Kaarina Kailo  Für eine aus Finnland kommende vergleichende Literaturwissenschaftlerin, die matriarchale Mythen erforscht, war es naheliegend, sich mit der Kultur der Sami zu befassen. Das samische Siedlungsgebiet Sápmi liegt auf schwedischem, norwegischem, russischem und eben auch finnischem Territorium. Als ich Professorin an der Concordia University in Montreal war, lud ich die samischstämmige Studentin Rauna Kuokkanen ein, mit mir ein Forschungsprojekt zu indigenen nordamerikanischen und samischen Traditionen durchzuführen. Dabei erkannten wir, wie viel von der Sami-Kultur bereits verlorengegangen ist, weil diese durch kirchliche Umdeutung überlagert wurde. Derzeit erforsche ich nordische Mythen und stoße auf viele Spuren – etwa auf eine Göttin, bei der ich mich fragte, ob sie zu den Sami oder zu den Finnen gehört; letztlich kam ich zu dem Schluss, dass es eine Große Muttergöttin, die Goldene Frau, gibt, die in den verschiedenen Kulturen unter verschiedenen Namen und Gesichtern bekannt ist. Bei den Sami wird sie Máttaráhkká genannt.

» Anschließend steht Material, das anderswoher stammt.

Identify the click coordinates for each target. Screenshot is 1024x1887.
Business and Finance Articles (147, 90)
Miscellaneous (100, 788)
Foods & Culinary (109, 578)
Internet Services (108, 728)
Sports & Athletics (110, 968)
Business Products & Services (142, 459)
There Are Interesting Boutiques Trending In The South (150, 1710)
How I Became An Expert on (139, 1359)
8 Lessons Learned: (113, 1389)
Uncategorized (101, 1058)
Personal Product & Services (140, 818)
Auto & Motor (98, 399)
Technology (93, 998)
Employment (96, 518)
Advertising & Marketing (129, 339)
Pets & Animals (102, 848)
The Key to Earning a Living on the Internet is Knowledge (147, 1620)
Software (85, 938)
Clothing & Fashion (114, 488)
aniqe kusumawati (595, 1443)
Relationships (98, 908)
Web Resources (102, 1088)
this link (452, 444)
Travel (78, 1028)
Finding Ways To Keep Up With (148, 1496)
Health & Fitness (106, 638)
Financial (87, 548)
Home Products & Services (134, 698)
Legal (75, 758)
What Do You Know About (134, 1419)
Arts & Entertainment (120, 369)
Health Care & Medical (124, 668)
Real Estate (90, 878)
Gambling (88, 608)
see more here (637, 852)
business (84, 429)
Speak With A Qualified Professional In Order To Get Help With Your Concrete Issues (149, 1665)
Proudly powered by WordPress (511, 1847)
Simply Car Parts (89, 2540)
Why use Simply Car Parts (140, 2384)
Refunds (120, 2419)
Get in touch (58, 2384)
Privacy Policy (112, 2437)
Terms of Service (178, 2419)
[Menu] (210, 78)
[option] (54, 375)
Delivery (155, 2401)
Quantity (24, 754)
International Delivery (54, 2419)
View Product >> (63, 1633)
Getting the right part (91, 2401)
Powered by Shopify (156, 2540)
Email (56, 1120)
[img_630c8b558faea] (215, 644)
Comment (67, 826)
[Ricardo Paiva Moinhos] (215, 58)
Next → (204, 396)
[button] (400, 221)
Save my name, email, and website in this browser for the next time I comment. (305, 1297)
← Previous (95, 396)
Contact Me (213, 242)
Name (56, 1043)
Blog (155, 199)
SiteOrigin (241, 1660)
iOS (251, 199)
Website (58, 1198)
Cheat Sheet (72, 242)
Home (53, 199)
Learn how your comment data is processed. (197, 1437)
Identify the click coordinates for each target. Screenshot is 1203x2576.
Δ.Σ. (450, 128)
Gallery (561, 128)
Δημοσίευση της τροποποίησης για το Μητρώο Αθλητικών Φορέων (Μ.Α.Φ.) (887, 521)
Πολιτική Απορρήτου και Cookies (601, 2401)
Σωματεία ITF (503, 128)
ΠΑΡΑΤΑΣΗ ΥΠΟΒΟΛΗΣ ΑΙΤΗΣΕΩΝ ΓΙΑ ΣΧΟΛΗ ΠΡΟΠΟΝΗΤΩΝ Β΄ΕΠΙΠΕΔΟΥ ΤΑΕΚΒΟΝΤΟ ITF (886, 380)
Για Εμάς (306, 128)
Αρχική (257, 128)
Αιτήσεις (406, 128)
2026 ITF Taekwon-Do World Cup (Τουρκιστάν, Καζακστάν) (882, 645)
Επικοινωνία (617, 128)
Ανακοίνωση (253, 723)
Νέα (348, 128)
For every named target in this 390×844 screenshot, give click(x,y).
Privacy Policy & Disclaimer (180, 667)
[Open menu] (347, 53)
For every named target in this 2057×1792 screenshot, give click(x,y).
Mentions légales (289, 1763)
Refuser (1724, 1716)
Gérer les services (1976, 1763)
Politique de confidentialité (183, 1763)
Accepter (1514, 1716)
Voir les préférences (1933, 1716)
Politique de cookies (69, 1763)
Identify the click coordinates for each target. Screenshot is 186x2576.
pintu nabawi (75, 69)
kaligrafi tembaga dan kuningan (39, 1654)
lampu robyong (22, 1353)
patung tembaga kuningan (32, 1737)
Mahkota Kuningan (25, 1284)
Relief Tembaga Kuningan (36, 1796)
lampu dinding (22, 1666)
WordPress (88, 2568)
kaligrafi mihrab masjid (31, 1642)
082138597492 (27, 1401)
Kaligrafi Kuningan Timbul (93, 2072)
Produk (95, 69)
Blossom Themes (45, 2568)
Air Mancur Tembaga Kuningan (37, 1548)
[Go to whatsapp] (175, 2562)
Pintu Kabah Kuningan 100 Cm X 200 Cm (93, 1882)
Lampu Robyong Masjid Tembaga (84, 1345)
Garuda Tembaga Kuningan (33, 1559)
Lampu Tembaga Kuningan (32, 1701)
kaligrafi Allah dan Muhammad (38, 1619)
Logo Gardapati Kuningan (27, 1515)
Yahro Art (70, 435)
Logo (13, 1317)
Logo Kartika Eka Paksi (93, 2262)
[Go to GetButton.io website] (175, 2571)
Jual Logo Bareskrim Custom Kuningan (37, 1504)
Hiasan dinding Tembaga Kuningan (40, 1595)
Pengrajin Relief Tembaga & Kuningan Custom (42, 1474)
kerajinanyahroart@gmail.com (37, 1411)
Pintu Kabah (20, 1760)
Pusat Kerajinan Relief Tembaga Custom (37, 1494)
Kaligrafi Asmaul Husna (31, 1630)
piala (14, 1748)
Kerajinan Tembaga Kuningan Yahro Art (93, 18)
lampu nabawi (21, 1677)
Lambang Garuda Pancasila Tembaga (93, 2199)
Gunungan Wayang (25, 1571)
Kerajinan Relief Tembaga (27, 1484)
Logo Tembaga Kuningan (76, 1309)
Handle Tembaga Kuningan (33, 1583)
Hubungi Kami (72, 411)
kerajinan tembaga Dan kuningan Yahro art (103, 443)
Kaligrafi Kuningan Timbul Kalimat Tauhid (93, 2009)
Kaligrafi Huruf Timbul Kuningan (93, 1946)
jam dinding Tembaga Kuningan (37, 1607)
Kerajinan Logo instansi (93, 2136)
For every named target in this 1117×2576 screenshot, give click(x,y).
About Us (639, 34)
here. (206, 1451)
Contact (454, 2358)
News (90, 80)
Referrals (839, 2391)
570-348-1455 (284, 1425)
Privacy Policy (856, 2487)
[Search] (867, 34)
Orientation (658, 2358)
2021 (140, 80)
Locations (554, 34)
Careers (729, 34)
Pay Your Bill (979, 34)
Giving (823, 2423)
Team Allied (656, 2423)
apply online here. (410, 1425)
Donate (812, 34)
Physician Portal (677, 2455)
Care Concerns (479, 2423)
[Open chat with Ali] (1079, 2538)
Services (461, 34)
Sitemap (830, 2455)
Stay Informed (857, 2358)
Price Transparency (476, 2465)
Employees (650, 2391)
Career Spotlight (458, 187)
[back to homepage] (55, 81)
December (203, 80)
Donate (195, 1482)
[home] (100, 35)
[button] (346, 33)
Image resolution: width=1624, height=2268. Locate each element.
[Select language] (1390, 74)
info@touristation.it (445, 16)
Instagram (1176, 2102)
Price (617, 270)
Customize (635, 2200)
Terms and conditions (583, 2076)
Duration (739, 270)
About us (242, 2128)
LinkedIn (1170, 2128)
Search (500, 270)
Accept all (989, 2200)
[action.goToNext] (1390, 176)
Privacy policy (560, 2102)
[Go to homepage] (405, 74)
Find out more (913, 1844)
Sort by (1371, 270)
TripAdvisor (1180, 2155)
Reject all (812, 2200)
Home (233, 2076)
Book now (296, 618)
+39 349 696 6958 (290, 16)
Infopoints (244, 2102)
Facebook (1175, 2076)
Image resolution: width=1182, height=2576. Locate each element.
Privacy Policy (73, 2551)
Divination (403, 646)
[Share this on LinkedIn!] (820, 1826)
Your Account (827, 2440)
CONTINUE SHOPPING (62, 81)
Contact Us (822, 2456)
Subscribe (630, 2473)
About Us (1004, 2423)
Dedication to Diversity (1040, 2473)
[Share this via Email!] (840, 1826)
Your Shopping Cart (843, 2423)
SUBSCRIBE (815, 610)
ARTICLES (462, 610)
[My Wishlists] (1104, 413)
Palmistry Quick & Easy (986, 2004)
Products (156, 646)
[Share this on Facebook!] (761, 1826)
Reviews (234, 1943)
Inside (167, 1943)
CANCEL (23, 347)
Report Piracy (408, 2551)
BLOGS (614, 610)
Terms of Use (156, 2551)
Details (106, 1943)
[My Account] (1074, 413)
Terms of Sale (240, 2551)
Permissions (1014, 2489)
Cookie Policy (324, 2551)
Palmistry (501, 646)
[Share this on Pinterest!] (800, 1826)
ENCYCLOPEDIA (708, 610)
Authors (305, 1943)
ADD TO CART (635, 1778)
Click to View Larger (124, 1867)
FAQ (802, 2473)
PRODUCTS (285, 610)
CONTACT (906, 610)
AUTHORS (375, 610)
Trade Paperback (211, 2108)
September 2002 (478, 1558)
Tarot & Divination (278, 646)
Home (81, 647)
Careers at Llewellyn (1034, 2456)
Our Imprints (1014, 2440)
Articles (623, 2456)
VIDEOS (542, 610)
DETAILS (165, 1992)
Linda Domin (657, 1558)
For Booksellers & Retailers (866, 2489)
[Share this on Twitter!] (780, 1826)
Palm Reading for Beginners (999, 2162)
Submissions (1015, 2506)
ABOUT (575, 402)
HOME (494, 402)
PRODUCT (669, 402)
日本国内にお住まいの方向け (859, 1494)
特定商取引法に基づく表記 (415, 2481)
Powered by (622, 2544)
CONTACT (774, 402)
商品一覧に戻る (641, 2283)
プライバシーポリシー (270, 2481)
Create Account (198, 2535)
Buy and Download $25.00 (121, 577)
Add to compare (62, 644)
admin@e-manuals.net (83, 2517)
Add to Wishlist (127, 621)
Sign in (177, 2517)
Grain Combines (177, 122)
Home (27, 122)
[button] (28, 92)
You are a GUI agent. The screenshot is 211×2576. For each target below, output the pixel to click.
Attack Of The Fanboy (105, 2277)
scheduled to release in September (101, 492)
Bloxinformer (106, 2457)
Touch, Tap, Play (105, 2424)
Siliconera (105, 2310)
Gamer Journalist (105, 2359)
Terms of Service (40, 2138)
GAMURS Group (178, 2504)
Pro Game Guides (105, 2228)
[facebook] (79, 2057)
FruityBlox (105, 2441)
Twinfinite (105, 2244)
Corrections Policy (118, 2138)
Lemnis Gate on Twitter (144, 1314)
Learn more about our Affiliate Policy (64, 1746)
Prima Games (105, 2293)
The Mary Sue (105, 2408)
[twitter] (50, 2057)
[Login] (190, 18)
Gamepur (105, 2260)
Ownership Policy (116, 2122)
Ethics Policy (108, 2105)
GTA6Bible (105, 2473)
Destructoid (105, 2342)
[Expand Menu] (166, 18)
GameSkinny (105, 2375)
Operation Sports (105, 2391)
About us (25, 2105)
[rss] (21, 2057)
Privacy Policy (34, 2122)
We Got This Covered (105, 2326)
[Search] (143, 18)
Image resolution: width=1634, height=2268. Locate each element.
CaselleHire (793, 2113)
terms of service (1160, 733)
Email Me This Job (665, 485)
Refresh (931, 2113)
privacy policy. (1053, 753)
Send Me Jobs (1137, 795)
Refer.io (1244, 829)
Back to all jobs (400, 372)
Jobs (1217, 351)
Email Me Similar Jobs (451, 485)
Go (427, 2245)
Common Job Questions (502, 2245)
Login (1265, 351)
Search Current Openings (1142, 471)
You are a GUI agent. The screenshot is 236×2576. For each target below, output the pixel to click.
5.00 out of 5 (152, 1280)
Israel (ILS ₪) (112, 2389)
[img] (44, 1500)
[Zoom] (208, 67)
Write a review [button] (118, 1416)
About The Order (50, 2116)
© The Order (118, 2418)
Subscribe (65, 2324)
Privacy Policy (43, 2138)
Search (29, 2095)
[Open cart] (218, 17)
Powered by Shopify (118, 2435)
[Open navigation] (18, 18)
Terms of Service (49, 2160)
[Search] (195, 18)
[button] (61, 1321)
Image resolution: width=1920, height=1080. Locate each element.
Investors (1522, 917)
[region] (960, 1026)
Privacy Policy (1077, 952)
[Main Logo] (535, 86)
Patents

Matthias Fersterer  Ich kenne Máttaráhkká aus Sissel Horndals Bilderbuch »Mátta-ráhkkás weite Reise«, das ich gerade meinen Kindern vorlese.

KK  Sie verkörpert dieselben Prinzipien des Werdens und Vergehens wie die Göttinnen anderer nordischer Kulturen. Ich versuche, diese verschiedenen Ausprägungen in einem Buch zusammenzuführen. Dabei taste ich mich an verschiedene Traditionsschichten heran – die samischen, finnischen und slawischen Mythologien durchdringen sich und sind nicht klar voneinander abgrenzbar, denn im Neolithikum gab es die heutigen Landesgrenzen nicht. Die vergleichende Mythologie der modernen Matriarchatsforschung weist dabei den Weg.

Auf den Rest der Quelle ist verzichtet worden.